その光景は数多くのものが目撃し、その中には光が降り注いだ場所を知る者もいた。
*
「おぅわ、なんだ?」
ここは光だけの空間。海斗が佇む閉ざされた世界。元の世界に戻るためにそこで待っていた海斗は、あるはずのない大きな地響きに驚いていた。
「………聞こえるか、カイト」
その声に、海斗は聞き覚えがあった。
「ん?レックウザか。あんたが俺を元の世界に戻してくれるのか?」
レックウザはその問いに答えることはなかった。自身が持つ神の力を使い、無理矢理この空間に干渉している以上、時間は多くない。
「率直に聞く。カイトよ、お前は元の世界に戻りたいか?それとも、この世界に残りたいか?」
海斗はその質問にハッとしたように驚く。
諦めていた。この世界に残ることは無理なのだと。
しかし、思いもよらぬところから手は差し伸べられた。
「…居ても、いいのか?俺は…この世界に、あいつらの隣に…」
海斗は嬉しさのあまり、涙を流していた。手は震え、言葉に出来ない感情が体の奥から上ってくる。
「水を差すようで悪いが、感傷に浸ってる暇はないぞ。我の力とて、無限ではない。速くせねば、取り返しのつかないことになるぞ」
どうやら、それは嘘じゃないようだ。徐々にレックウザの気配と声が小さくなっているのがわかる。時間がない、海斗はすぐにそれを理解した。
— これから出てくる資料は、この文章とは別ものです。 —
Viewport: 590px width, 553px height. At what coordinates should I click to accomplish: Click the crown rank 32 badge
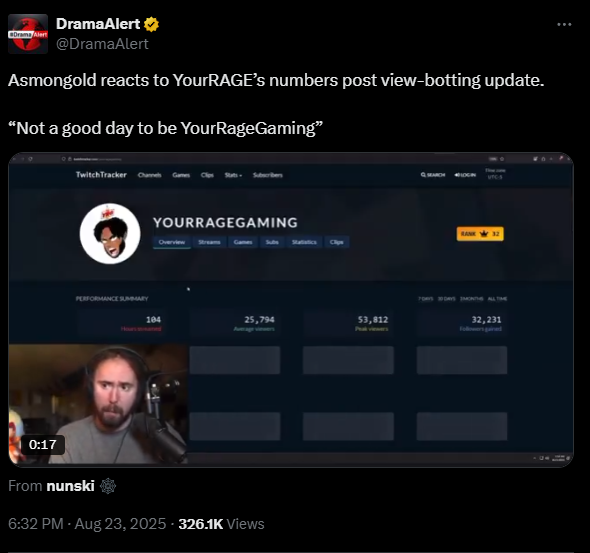480,234
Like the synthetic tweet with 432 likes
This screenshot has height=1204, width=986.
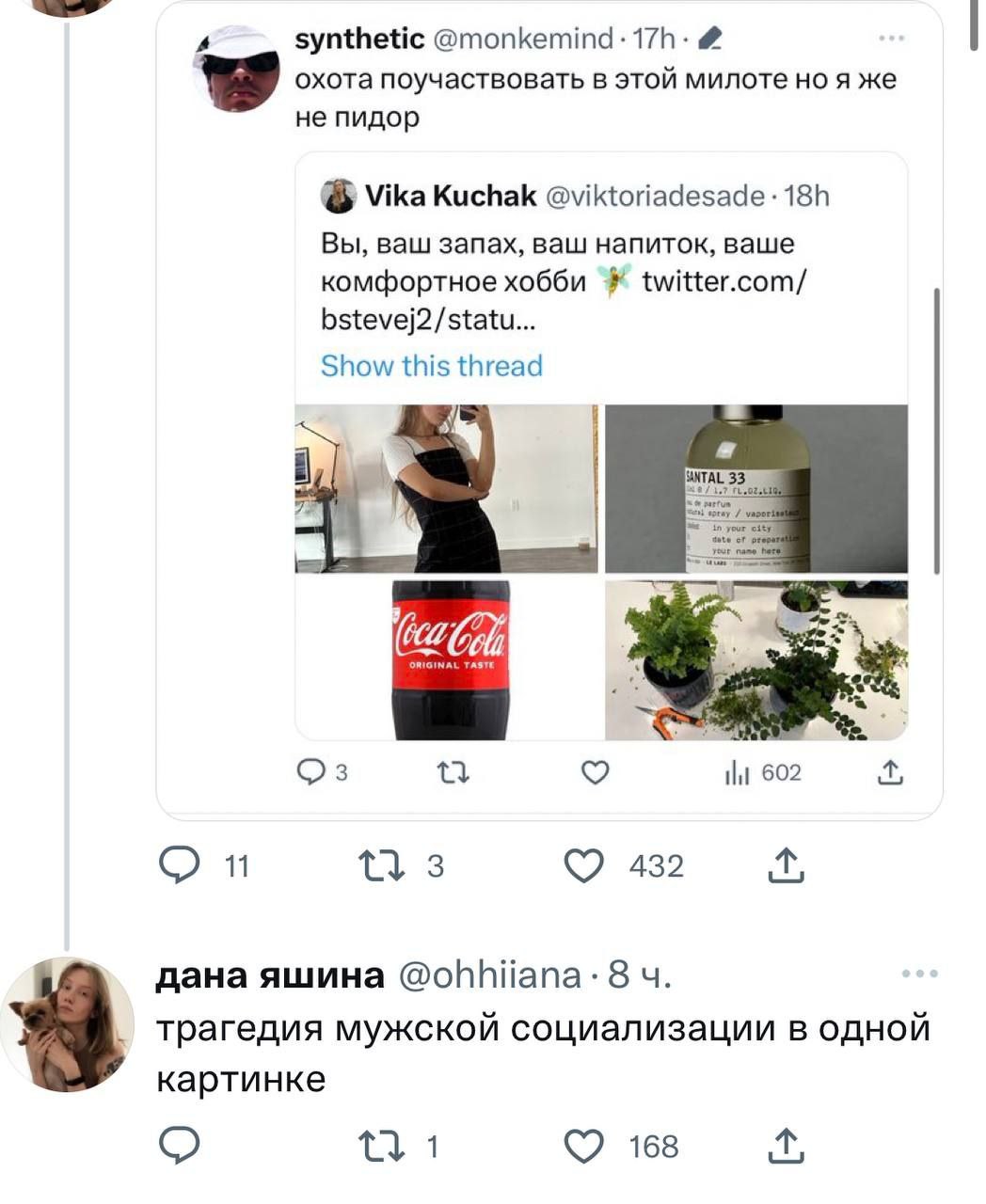583,865
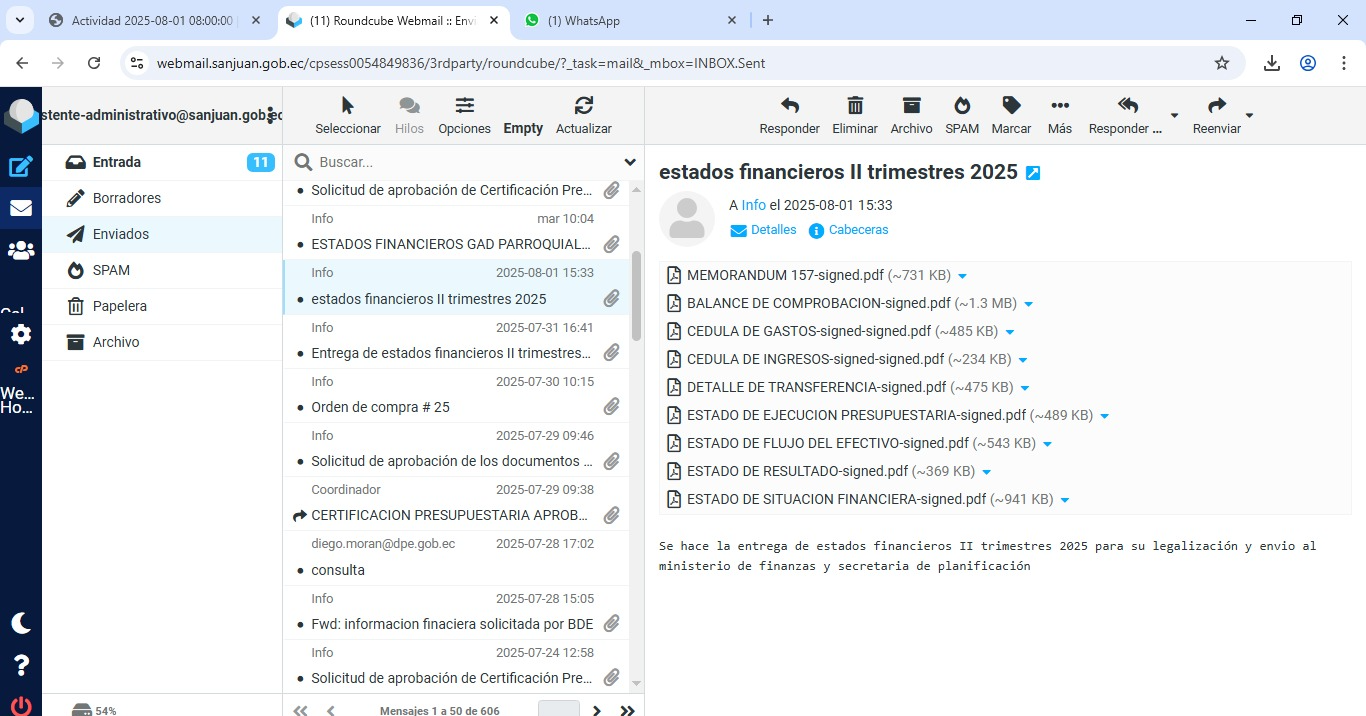Open Reenviar forward options dropdown arrow
This screenshot has width=1366, height=716.
(1249, 116)
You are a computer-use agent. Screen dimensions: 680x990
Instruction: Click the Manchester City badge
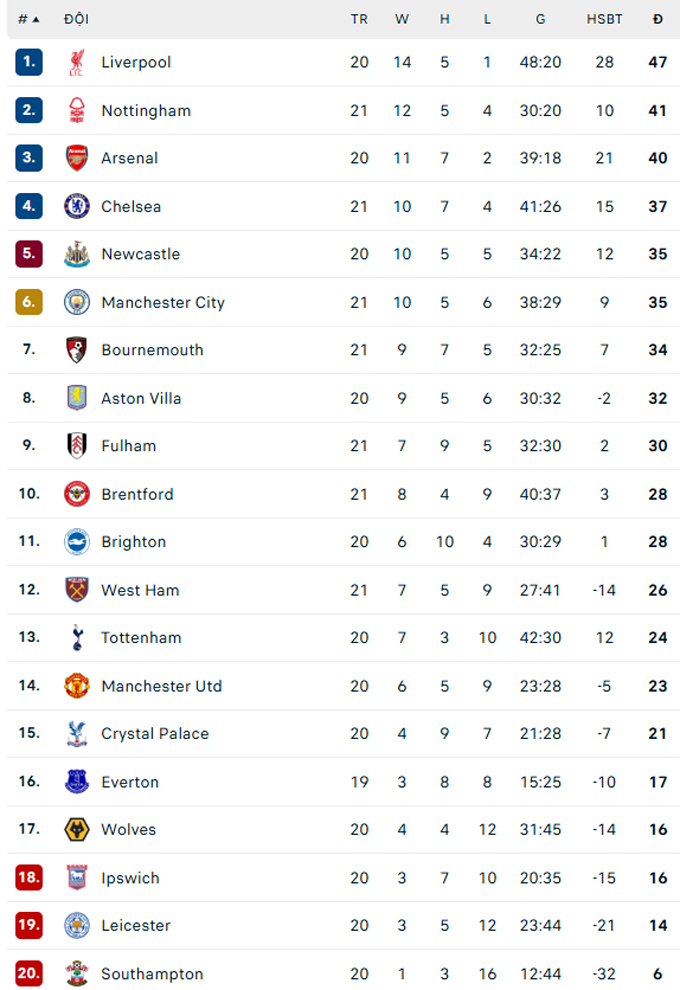[x=76, y=302]
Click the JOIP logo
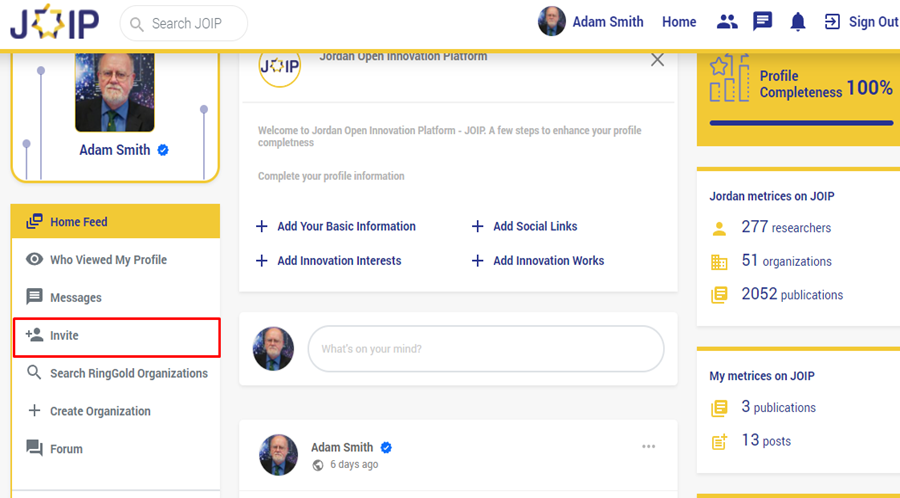 [x=53, y=22]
「…悪いな、母さん、父さん。まあ元気でやるわ。レックウザ!どうすればいい!?」
記憶の中にいる両親に別れを告げると、海斗は迷わずポケモンの世界に残ることを選択した。
「そうか…フッ、お前なら必ずそう言うと思っていたよ。目を閉じて、待っていろ。お前を必ず…救助隊レオパルドの元へ送り届けてやる」
何か手伝えることがあるなら行動を起こしたかったが、レックウザが何も言わないということは手伝えることがないということなのだろう。海斗はゆっくりと目を閉じた。